(Verständnis prüfen):
1. Bitte schreiben Sie den Text über Sportwetten von "Trotzdem viele Spieler" bis einschließlich "kein Risiko ein." neu und ersetzen Sie dabei "Buchmacher" durch "Wettanbieter".
2. Beantworten Sie zum Text über Sportwetten die folgenden Fragen:
(a) Wie sind bei Fußballspielen mit vorhersehbarem Ergebnis die Quoten des Favoriten?
(b) Was wird bei der Festlegung der Quoten vorsorglich mit einberechnet?
(c) Als was sollte man Sportwetten besser sehen?

(Textauszug):
_ _ _ _ _
Die Chance ist vorhanden, doch trotz Chance gibt es auch für Sportexperten die Möglichkeit hohe Verluste einzufahren. Fachwissen allein schützt demnach nicht vor hohen Verlusten. Grundsätzlich darf an dieser Stelle von Seiten der Spieler nicht außer Acht gelassen werden, dass die Buchmacher ihr Angebot nicht präsentieren um Geld zu verschenken, sondern um Geld zu verdienen.

Wer sich mit Sportwetten auskennt, der weiß, dass es für die verschiedenen Wettmöglichkeiten Quoten gibt. Bei Fußballspielen zum Beispiel, wo das Ergebnis im Vorfeld bereits vorhersehbar ist, sind die Quoten des Favoriten sehr schlecht. Bei unwahrscheinlichen Konstellationen, da sind die Quoten für die schlechtere Mannschaft meist sehr gut. Die Festlegung der Quoten hat demnach etwas mit Wahrscheinlichkeiten zu tun. Grundsätzlich wird bei der Festlegung der Quoten von Seiten der Anbieter natürlich im Vorfeld bereits berücksichtigt, dass der eigene Verdienst vorhanden sein muss. Dieser wird dementsprechend vorsorglich in die Quoten mit einberechnet. Dies zeigt deutlich auf, dass letztendlich der Anbieter immer der große Gewinner ist.

Mit Strategie zum Misserfolg

Trotzdem viele Spieler überzeugt davon sind, dass sie durch Expertenwissen und Strategie dem Anbieter und den anderen Spielern überlegen sind, so ist dies nicht der Fall. Buchmacher verdienen ihr Geld mit dem Angebot von Sportwetten, natürlich gehen diese hierbei demnach kein Risiko ein.

Der einzige, der beim Thema Sportwetten ein Risiko eingeht, ist der Spieler selber. Auch wenn Expertenwissen dabei helfen kann, eher einen Gewinn zu generieren, so gewinnt der Buchmacher am Ende trotzdem am meisten. Als Spieler sollte man sich demnach selbst nichts vormachen, sondern die Sportwetten besser nur als Freizeitbeschäftigung sehen und nicht davon ausgehen, damit tatsächlich langfristig Geld verdienen zu können.
_ _ _ _ _
Zeilen aus einem Datensatz
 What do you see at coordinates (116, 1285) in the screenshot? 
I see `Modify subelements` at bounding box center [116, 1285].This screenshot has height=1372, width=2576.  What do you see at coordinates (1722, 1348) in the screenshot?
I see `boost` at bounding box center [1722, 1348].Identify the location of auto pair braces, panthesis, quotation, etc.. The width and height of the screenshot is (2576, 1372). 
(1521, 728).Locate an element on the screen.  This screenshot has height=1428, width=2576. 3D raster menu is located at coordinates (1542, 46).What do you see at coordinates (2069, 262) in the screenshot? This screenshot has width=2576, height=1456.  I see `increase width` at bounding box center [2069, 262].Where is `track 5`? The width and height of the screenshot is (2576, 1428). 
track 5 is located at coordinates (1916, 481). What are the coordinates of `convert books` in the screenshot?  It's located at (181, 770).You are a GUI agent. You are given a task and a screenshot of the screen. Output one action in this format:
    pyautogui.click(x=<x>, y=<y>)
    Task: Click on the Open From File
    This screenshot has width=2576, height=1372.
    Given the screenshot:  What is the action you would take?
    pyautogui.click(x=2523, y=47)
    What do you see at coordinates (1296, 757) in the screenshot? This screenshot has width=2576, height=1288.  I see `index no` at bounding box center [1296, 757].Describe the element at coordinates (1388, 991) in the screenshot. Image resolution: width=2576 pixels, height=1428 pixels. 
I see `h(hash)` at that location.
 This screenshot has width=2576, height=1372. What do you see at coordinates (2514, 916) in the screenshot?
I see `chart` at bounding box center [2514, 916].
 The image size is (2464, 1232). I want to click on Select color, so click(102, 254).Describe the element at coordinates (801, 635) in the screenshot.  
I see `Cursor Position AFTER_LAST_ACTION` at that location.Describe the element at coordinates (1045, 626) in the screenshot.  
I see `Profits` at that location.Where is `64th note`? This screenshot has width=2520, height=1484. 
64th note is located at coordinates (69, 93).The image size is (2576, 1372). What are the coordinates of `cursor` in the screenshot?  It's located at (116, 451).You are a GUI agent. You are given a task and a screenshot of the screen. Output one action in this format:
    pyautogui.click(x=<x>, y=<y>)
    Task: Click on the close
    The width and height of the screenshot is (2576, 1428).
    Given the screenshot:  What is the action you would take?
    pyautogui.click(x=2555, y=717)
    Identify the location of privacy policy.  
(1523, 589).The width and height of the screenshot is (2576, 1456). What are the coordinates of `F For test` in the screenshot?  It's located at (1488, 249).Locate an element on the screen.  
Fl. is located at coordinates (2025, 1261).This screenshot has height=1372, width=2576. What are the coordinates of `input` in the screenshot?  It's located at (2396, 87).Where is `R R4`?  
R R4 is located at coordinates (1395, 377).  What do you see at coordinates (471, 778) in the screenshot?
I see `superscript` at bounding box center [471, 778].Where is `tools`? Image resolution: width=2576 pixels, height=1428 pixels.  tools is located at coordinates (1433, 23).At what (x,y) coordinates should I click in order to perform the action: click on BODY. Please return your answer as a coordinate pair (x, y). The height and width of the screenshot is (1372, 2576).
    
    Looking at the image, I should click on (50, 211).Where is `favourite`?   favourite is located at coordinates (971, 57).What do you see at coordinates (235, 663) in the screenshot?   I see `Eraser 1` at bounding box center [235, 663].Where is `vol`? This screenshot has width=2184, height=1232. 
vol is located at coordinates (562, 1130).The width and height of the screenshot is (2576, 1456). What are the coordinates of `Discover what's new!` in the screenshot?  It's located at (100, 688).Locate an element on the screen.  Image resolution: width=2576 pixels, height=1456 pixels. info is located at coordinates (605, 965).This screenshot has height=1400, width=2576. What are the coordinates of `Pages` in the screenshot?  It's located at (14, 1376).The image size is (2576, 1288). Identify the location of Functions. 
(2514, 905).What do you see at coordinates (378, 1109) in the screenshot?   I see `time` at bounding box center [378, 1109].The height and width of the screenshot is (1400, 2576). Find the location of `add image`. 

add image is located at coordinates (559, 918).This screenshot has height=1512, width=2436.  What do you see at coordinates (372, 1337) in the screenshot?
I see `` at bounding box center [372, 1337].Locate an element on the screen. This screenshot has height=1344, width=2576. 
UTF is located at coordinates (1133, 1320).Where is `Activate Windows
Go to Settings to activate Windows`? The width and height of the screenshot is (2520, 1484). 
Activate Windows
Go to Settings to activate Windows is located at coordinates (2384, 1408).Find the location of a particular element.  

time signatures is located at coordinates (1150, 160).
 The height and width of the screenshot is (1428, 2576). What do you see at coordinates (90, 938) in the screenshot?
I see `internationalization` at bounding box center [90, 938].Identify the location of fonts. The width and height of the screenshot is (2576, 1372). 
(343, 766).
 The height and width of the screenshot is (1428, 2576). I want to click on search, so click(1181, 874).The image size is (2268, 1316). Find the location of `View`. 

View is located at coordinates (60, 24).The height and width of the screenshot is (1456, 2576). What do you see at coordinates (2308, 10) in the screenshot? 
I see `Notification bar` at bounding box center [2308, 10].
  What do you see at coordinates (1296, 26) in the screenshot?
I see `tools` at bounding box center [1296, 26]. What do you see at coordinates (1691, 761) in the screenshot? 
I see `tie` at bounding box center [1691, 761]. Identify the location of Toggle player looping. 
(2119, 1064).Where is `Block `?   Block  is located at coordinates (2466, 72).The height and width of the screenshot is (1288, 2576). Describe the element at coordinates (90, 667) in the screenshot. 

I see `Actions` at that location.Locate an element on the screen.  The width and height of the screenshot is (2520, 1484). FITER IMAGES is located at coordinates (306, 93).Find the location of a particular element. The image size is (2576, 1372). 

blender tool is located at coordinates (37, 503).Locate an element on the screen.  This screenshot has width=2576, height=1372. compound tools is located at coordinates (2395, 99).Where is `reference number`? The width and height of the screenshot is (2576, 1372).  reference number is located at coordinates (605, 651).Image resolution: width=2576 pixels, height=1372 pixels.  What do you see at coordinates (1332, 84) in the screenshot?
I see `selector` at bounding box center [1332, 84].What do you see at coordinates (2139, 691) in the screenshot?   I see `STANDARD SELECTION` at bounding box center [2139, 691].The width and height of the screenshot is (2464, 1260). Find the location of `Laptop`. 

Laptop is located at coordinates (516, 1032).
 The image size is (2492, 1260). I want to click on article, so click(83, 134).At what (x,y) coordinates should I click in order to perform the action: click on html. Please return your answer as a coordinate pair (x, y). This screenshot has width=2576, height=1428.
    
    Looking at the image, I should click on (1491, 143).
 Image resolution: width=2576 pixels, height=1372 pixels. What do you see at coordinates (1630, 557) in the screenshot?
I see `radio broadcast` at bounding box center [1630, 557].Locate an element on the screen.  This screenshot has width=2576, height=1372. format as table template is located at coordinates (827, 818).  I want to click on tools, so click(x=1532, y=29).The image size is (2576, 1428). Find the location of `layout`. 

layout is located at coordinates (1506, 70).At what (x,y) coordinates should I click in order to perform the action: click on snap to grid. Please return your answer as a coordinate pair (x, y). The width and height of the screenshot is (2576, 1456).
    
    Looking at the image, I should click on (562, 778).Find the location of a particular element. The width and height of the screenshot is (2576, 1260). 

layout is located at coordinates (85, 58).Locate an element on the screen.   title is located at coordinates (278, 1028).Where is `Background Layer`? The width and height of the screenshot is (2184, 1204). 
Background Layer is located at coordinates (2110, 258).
_ _ _ _ _
(Antworten nacheinander):
1.
Trotzdem viele Spieler überzeugt davon sind, dass sie durch Expertenwissen und Strategie dem Anbieter und den anderen Spielern überlegen sind, so ist dies nicht der Fall. Wettanbieter verdienen ihr Geld mit dem Angebot von Sportwetten, natürlich gehen diese hierbei demnach kein Risiko ein.

2.
(a) Sehr schlecht.
(b) Der eigene Verdienst des Anbieters.
(c) Als Freizeitbeschäftigung.